Pixel coordinate grounding data:
*****

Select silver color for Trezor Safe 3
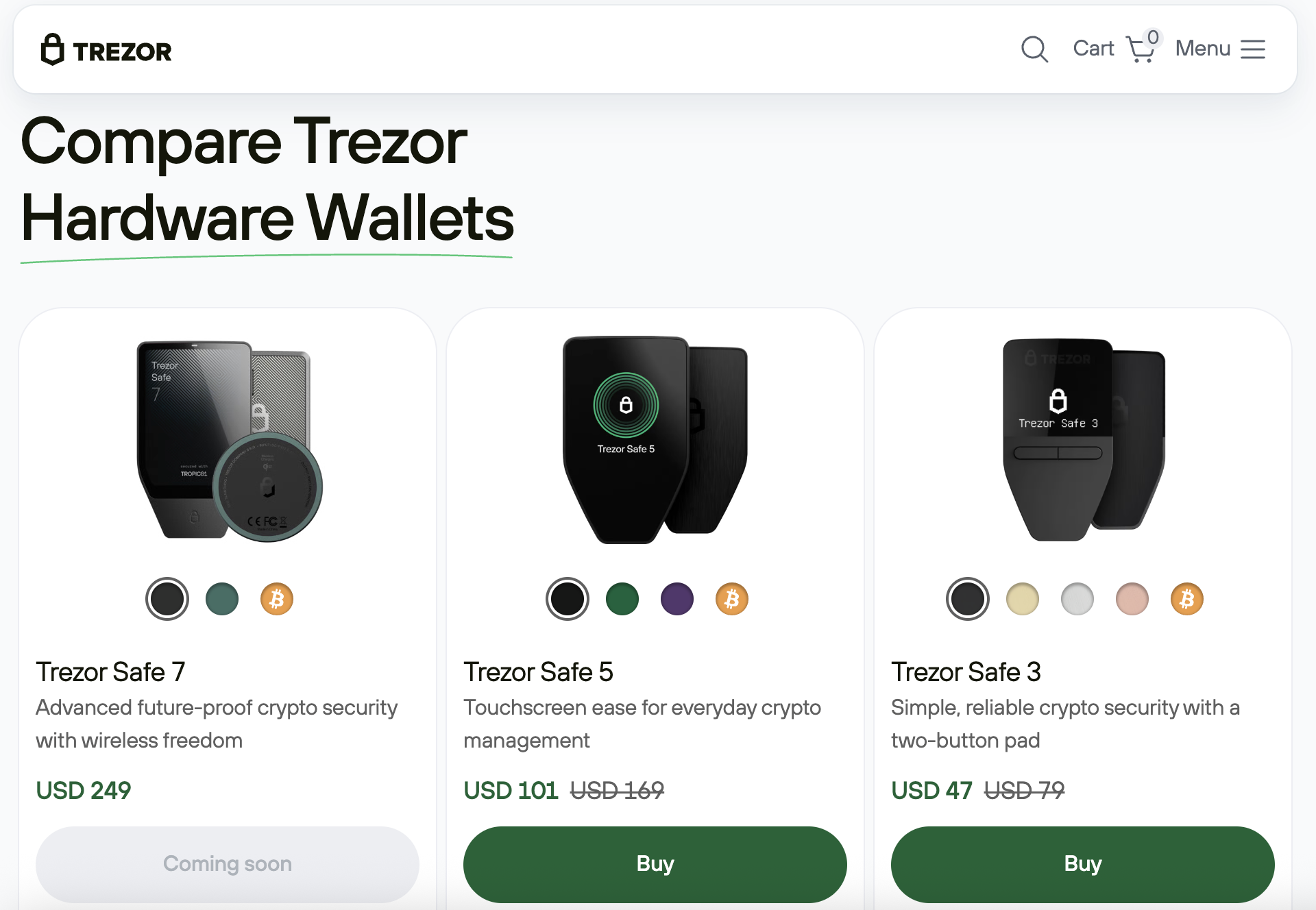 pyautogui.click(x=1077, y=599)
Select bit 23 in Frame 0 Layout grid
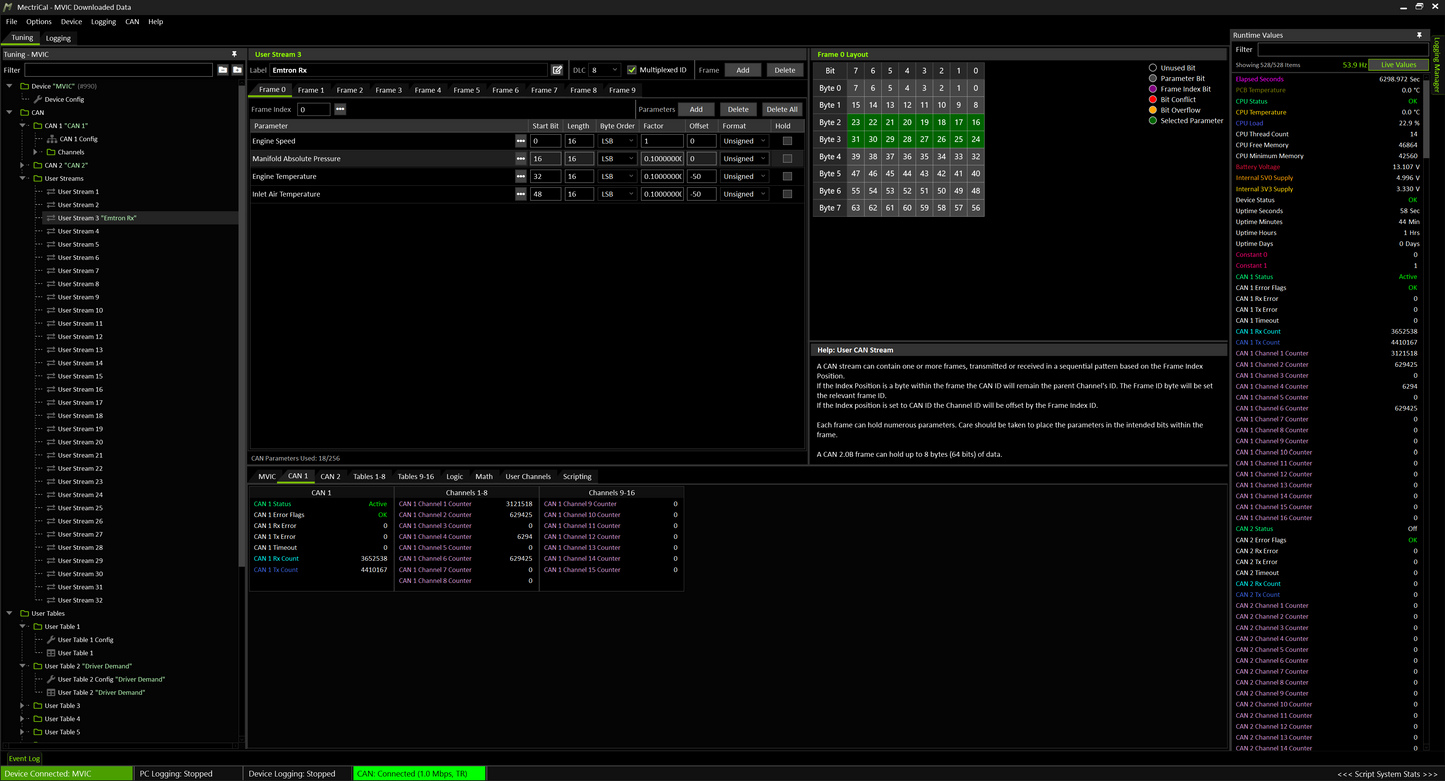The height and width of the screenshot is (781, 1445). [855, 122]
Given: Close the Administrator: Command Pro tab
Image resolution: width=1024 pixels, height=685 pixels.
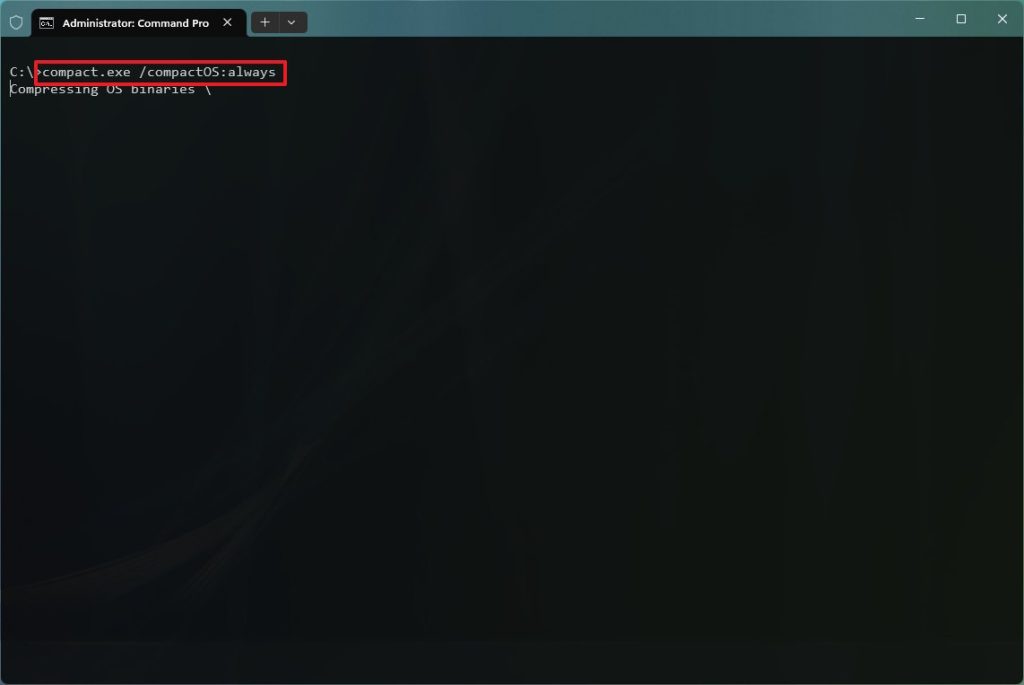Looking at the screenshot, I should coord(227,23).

*****

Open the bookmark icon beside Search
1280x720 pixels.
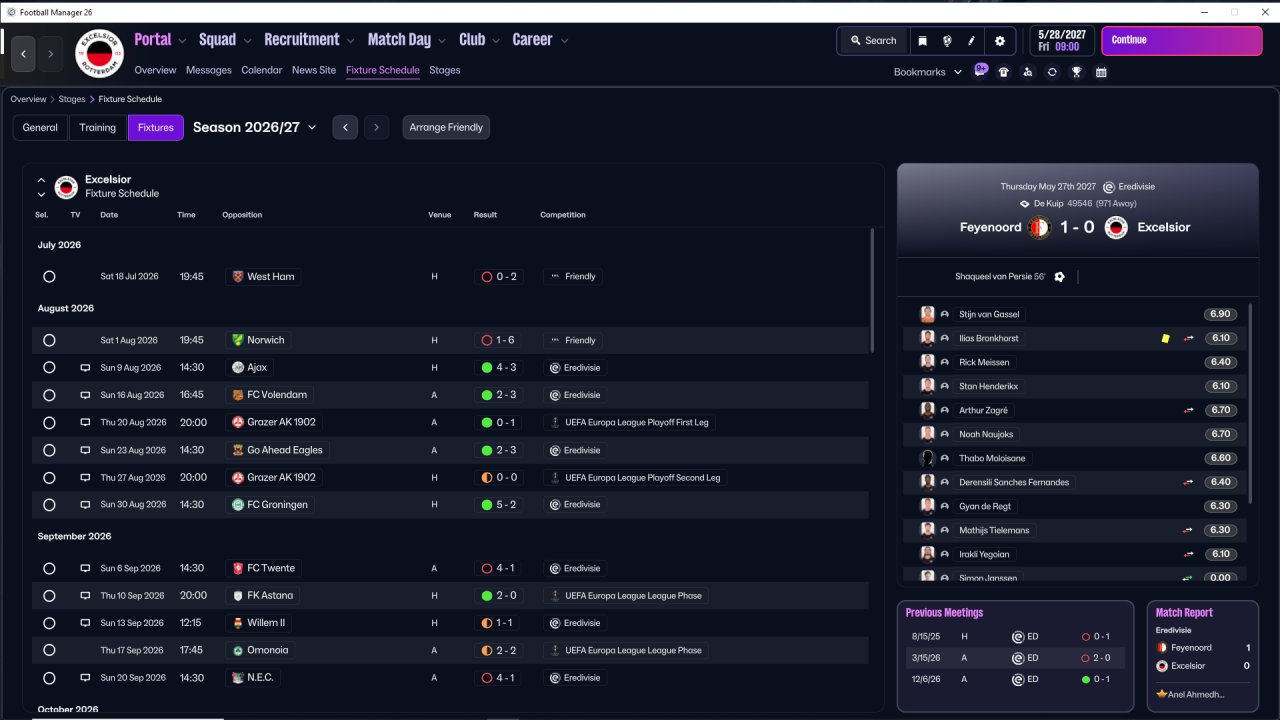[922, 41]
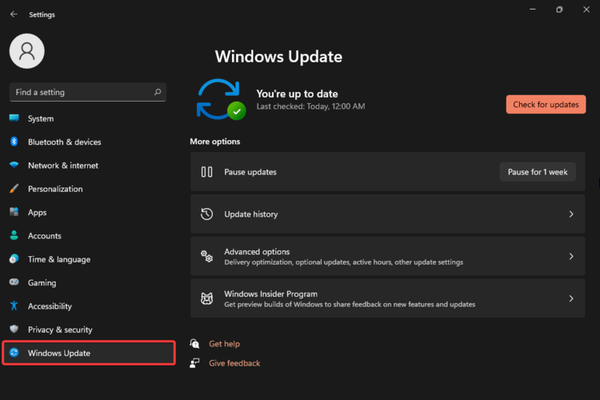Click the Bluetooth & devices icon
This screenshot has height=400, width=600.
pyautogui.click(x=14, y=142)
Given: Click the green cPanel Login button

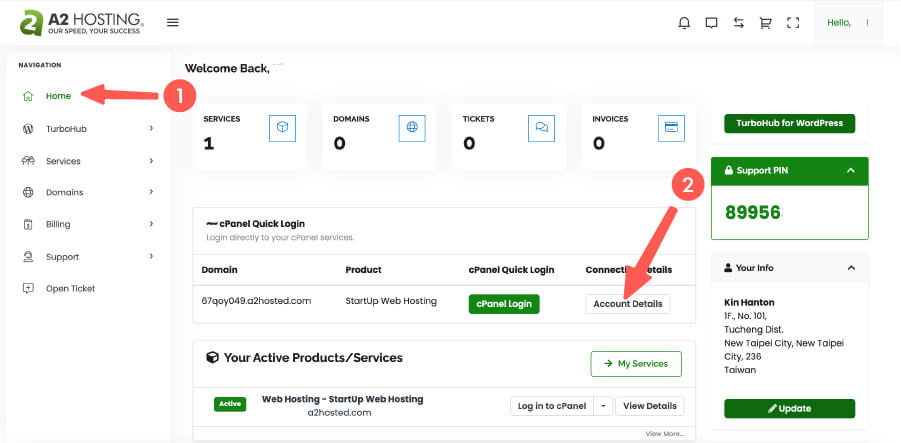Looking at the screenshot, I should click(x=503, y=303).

*****

- Activity:
Repeat exactly the lines above, beginning at the one containing "Select silver color for Trezor Safe 3" and ending at the one containing "Given: Close the". Do not carry over any pictures.

- Answer to this exercise:
Select silver color for Trezor Safe 3
 pyautogui.click(x=1077, y=599)
Select bit 23 in Frame 0 Layout grid
The height and width of the screenshot is (781, 1445). [855, 122]
Given: Close the Administrator: Command Pro tab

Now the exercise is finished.